Report all lines of the data below that hold the word "policy".

(Pixel coordinate grounding data)
********************

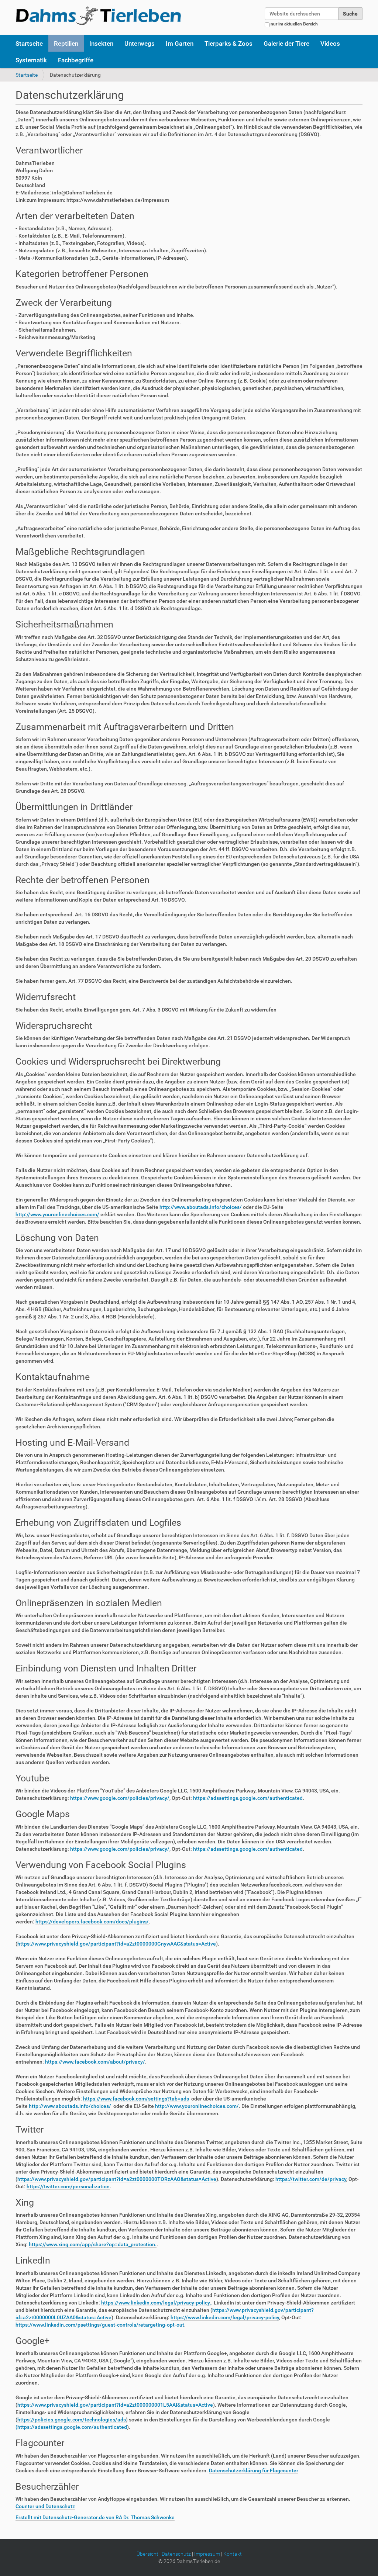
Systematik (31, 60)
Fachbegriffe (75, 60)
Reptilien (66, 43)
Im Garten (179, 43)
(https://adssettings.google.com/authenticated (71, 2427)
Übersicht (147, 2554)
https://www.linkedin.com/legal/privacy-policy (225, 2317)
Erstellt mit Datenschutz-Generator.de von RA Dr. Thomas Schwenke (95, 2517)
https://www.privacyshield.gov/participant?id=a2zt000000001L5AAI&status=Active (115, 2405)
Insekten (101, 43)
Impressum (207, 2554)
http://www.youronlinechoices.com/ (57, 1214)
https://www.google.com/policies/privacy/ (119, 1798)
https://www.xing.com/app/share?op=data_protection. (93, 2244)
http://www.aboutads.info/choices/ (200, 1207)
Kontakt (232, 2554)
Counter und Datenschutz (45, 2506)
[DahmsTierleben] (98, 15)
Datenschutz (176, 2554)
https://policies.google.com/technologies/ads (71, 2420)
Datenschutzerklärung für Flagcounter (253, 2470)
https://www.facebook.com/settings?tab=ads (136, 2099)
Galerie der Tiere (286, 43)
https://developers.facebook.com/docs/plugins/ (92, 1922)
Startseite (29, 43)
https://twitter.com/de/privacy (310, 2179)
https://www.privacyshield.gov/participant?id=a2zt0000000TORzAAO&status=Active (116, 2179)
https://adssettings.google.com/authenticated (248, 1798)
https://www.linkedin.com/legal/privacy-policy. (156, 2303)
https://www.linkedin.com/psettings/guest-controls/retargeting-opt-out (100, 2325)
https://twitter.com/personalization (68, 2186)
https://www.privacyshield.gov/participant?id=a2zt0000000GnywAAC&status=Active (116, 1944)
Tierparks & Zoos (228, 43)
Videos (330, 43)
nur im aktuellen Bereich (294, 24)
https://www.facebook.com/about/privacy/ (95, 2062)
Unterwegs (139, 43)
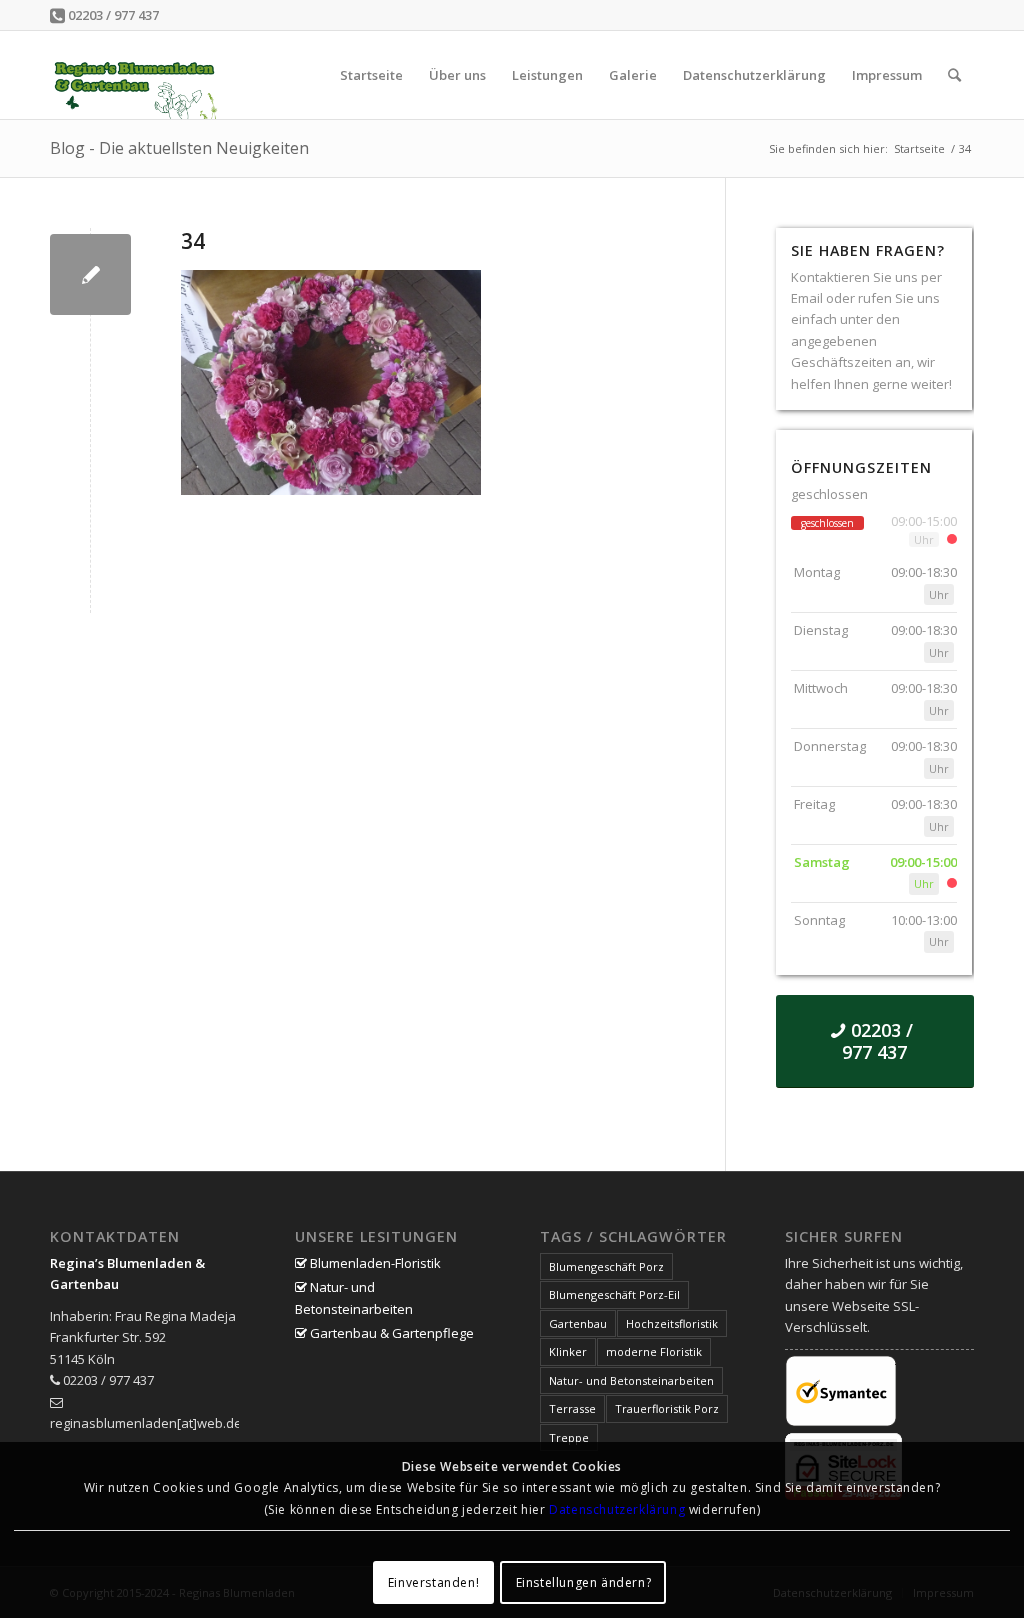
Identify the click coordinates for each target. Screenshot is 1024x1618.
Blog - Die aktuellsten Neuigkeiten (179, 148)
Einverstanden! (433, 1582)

********************

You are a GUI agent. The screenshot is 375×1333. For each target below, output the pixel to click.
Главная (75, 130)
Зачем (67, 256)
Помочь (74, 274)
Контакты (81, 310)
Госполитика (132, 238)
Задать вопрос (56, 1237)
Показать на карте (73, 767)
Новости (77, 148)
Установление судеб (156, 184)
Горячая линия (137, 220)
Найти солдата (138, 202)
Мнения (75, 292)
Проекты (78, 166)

********************

#### Task response:
https://www.linkedin.com/legal/privacy-policy (225, 2317)
https://www.linkedin.com/legal/privacy-policy. (156, 2303)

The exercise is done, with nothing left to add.